START EXCERPTED DATA
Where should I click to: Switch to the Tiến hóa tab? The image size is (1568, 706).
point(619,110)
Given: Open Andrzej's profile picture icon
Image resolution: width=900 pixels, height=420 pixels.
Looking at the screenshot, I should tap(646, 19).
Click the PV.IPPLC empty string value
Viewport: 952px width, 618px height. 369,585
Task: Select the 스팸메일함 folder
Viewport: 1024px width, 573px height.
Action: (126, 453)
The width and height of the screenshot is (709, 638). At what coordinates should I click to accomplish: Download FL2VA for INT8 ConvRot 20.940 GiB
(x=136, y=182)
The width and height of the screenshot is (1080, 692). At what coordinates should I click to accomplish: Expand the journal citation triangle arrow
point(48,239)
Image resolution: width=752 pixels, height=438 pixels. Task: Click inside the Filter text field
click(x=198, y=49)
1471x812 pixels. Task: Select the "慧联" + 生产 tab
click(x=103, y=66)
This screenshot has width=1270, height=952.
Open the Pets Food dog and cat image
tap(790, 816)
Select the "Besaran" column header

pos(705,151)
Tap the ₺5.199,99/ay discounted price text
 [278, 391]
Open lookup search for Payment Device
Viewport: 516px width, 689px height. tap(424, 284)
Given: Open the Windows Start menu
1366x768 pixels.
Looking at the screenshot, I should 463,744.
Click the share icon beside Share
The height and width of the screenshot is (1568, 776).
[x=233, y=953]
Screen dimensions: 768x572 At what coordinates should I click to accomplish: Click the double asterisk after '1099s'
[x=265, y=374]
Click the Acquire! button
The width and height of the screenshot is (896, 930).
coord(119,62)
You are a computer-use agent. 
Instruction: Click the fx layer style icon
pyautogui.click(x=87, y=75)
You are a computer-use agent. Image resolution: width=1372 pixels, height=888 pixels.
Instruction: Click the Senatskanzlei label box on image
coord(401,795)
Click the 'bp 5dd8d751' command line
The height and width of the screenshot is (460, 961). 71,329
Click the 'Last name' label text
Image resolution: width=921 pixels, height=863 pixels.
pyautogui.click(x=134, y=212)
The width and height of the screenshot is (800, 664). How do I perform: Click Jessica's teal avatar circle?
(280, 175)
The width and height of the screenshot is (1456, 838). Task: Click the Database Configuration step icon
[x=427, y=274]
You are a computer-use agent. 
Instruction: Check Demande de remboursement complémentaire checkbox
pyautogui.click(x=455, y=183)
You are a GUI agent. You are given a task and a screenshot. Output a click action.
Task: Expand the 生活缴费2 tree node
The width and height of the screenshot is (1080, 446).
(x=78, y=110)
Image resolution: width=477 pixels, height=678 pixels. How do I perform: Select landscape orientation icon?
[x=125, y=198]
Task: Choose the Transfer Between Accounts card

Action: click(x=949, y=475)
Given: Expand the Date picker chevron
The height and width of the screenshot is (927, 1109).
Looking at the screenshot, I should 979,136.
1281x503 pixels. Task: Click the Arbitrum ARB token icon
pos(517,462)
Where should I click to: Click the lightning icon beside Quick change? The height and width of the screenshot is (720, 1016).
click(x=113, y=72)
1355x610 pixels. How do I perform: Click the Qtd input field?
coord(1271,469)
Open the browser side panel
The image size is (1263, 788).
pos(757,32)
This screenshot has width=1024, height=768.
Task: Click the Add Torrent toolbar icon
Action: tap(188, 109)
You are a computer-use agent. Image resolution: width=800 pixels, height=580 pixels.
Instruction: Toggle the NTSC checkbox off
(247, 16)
END EXCERPTED DATA
- _WHAT IS EXPECTED_: The records above are to be given again in full, exactly as written.

- _EXPECTED OUTPUT_:
Where should I click to: Switch to the Tiến hóa tab? The image size is (1568, 706).
point(619,110)
Given: Open Andrzej's profile picture icon
Image resolution: width=900 pixels, height=420 pixels.
Looking at the screenshot, I should tap(646, 19).
Click the PV.IPPLC empty string value
Viewport: 952px width, 618px height. 369,585
Task: Select the 스팸메일함 folder
Viewport: 1024px width, 573px height.
Action: (126, 453)
The width and height of the screenshot is (709, 638). At what coordinates should I click to accomplish: Download FL2VA for INT8 ConvRot 20.940 GiB
(x=136, y=182)
The width and height of the screenshot is (1080, 692). At what coordinates should I click to accomplish: Expand the journal citation triangle arrow
point(48,239)
Image resolution: width=752 pixels, height=438 pixels. Task: Click inside the Filter text field
click(x=198, y=49)
1471x812 pixels. Task: Select the "慧联" + 生产 tab
click(x=103, y=66)
This screenshot has width=1270, height=952.
Open the Pets Food dog and cat image
tap(790, 816)
Select the "Besaran" column header

pos(705,151)
Tap the ₺5.199,99/ay discounted price text
 [278, 391]
Open lookup search for Payment Device
Viewport: 516px width, 689px height. tap(424, 284)
Given: Open the Windows Start menu
1366x768 pixels.
Looking at the screenshot, I should 463,744.
Click the share icon beside Share
The height and width of the screenshot is (1568, 776).
[x=233, y=953]
Screen dimensions: 768x572 At what coordinates should I click to accomplish: Click the double asterisk after '1099s'
[x=265, y=374]
Click the Acquire! button
The width and height of the screenshot is (896, 930).
coord(119,62)
You are a computer-use agent. 
Instruction: Click the fx layer style icon
pyautogui.click(x=87, y=75)
You are a computer-use agent. Image resolution: width=1372 pixels, height=888 pixels.
Instruction: Click the Senatskanzlei label box on image
coord(401,795)
Click the 'bp 5dd8d751' command line
The height and width of the screenshot is (460, 961). 71,329
Click the 'Last name' label text
Image resolution: width=921 pixels, height=863 pixels.
pyautogui.click(x=134, y=212)
The width and height of the screenshot is (800, 664). How do I perform: Click Jessica's teal avatar circle?
(280, 175)
The width and height of the screenshot is (1456, 838). Task: Click the Database Configuration step icon
[x=427, y=274]
You are a computer-use agent. 
Instruction: Check Demande de remboursement complémentaire checkbox
pyautogui.click(x=455, y=183)
You are a GUI agent. You are given a task and a screenshot. Output a click action.
Task: Expand the 生活缴费2 tree node
The width and height of the screenshot is (1080, 446).
(x=78, y=110)
Image resolution: width=477 pixels, height=678 pixels. How do I perform: Select landscape orientation icon?
[x=125, y=198]
Task: Choose the Transfer Between Accounts card

Action: click(x=949, y=475)
Given: Expand the Date picker chevron
The height and width of the screenshot is (927, 1109).
Looking at the screenshot, I should 979,136.
1281x503 pixels. Task: Click the Arbitrum ARB token icon
pos(517,462)
Where should I click to: Click the lightning icon beside Quick change? The height and width of the screenshot is (720, 1016).
click(x=113, y=72)
1355x610 pixels. How do I perform: Click the Qtd input field?
coord(1271,469)
Open the browser side panel
The image size is (1263, 788).
pos(757,32)
This screenshot has width=1024, height=768.
Task: Click the Add Torrent toolbar icon
Action: tap(188, 109)
You are a computer-use agent. Image resolution: width=800 pixels, height=580 pixels.
Instruction: Toggle the NTSC checkbox off
(247, 16)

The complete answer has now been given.